Model-Agnostic Signal Discovery with Machine Learning:… — Plain-Language Explanation

The Big Picture: Finding a Needle in a Haystack Without Knowing What the Needle Looks Like

Imagine you are a detective looking for a new type of criminal in a massive city.

The Old Way (Model-Dependent): You have a specific suspect in mind. You know they wear a red hat and drive a blue car. You set up roadblocks specifically to catch people with red hats and blue cars. This is very efficient if your suspect is exactly who you think they are. But if the criminal wears a green hat and drives a truck, you will miss them completely.
The New Way (Model-Agnostic): You don't know what the criminal looks like. Instead, you hire a super-smart AI to scan the entire city and flag anything that looks "weird" or "out of place" compared to the normal crowd. This AI doesn't care about red hats or blue cars; it just looks for patterns that don't fit the background noise.

This paper is a guidebook for physicists (specifically those at the Large Hadron Collider) on how to use these "weirdness detectors" (Machine Learning) to find new physics without needing a specific theory to guide them.

The Core Problem: The "Background" Noise

In physics experiments, most data is just "background noise"—ordinary events we already understand (like standard particle collisions).
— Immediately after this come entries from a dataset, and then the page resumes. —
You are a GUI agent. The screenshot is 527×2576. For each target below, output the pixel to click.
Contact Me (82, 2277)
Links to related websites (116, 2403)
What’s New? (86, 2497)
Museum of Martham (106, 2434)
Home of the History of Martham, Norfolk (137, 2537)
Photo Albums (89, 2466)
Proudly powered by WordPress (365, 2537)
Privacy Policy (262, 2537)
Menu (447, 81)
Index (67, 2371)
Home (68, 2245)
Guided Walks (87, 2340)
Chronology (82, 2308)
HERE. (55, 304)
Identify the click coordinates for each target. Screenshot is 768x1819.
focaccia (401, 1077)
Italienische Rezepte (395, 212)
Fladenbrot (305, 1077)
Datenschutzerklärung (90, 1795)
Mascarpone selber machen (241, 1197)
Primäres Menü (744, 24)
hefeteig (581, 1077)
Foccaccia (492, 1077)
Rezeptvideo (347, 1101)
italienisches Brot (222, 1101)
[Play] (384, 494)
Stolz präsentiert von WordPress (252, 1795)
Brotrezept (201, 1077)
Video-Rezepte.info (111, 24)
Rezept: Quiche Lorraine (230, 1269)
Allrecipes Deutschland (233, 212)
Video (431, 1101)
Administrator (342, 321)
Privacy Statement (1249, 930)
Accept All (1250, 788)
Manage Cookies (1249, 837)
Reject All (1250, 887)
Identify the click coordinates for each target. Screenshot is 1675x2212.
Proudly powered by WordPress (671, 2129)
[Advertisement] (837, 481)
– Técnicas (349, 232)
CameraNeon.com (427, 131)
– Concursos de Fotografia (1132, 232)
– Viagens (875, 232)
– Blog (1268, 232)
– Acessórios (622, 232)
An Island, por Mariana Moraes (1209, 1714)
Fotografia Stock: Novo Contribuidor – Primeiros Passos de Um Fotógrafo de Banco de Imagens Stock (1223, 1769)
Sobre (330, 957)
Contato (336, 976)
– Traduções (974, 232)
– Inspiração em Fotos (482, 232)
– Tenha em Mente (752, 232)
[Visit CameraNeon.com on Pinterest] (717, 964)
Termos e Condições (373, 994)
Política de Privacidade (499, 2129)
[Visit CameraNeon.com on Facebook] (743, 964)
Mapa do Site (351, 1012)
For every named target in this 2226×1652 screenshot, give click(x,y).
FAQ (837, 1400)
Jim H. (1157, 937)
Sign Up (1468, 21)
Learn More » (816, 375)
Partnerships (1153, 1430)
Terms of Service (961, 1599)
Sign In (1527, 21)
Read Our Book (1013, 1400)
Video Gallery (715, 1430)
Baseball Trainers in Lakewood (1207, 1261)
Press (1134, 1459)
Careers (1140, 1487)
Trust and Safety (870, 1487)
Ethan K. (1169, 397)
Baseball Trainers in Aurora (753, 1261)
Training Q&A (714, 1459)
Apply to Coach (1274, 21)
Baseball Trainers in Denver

Occasionally, a "signal" (a new particle or phenomenon) appears.

The Challenge: The signal is often very faint, hidden inside the noise.
The Limitation: If you only look for specific signals you already predicted, you might miss something totally unexpected.
The Solution: Use AI to learn what "normal" looks like, and then flag anything that breaks the rules of normality.

The Three Main Tools (The "Detectives")

The paper categorizes the new AI methods into three main strategies:

1. The "Two-Sample Test" (The Side-by-Side Comparison)

Analogy: Imagine you have two jars of marbles.

Jar A: Contains marbles from a factory you trust (the "Reference" or "Background").
Jar B: Contains marbles from a new, unknown source (the "Data").
The Method: You use an AI to compare the two jars. It doesn't need to know what a new marble looks like. It just asks: "Are these two jars made of the same stuff?" If the AI finds a significant difference, it sounds the alarm.
The Paper's Example (NPLM): This is like a "Goodness-of-Fit" test. The AI learns to spot the difference between the known background and the new data. It's powerful because it's very flexible, but it requires a very high-quality "Jar A" (a perfect simulation of the background).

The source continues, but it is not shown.